Chronique

Smith & Myers

Central Park’s Mosaics Of Reservoir, Lake, Paths & Gardens

Wadada Leo Smith (tp), Amina Claudine Myers (p).

Label / Distribution : Red Hook

Aussi étrange que cela puisse paraître, ces deux-là n’avaient jamais travaillé ensemble en duo. C’est incongru car à eux deux, ils symbolisent Chicago et l’AACM, la revendication de la Great Black Music et une rigueur absolue. Amina Claudine Myers (ACM) et Wadada Leo Smith (WLS), 82 ans tous les deux, nés à quelques mois d’écart, se retrouvent ensemble pour ce Central Park’s Mosaics Of Reservoir, Lake, Paths & Gardens dans la plus pure tradition des évocations géographiques de WLS. « Conservatory Gardens » est l’ouverture de ce voyage à New York, contrée d’élection d’ACM depuis le milieu des années 70 : la main gauche sur le piano est légère, la trompette évanescente ; la musique suit la même trajectoire que le duo, prend le temps, joue la carte contemplative sans jamais sombrer dans le sommeil. Il y a une amitié, une douceur, une quiétude qui souffle en ces jardins.

On entend un parti pris debussyen dans le jeu de Myers, mais c’est un détachement qui n’appartient qu’à elle. Central Park, on imagine qu’elle l’arpente sans se presser, revenue de toutes les colères. L’ancienne membre des orchestres de Lester Bowie ou du Liberation Music Orchestra (Dream Keeper) entre avec Smith dans une cartographie de la douceur et de la langueur, qui trouve sa plus belle expression dans « Central Park At Sunset », où l’astre de la trompette chauffe l’âme. L’imagination fait le reste, dans un jeu de piano souterrain, planté dans le sol comme un arbre immuable. Ce disque paru sur le nouveau et très prometteur label Red Hook est la célébration d’une Amérique apaisée et fraternelle, à l’inverse des simagrées qui ne sont même plus l’écume du temps ; la respiration que propose les deux musiciens balaie la laideur, convoque les fantômes. « Albert Ayler, a Mediation In Light » est l’occasion pour ACM de durcir son jeu, de rappeler sa main gauche puissante et sa droite intrépide, mais c’est pour mieux célébrer l’âme légère d’un feu follet du temps jadis : WLS quant à lui sonde de sa trompette toutes les dimensions de l’émotion.

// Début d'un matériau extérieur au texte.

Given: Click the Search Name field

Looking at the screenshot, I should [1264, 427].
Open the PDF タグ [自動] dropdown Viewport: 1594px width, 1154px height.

Il y a une telle admiration mutuelle dans cette rencontre qu’elle éclate à chaque instant. Ce n’est pas nouveau : WLS avait dédicacé à sa camarade un morceau de The Chicago Symphonies et tout l’album est scellé par l’amitié et la fraternité de deux monuments de nos musiques qui livrent l’un des plus beaux disques de l’année : « The Harlem Meer » et ce solo d’ouverture de WLS, à peine troublé par un piano puissamment ancré dans le sol, en éclaire le chemin. Une boussole.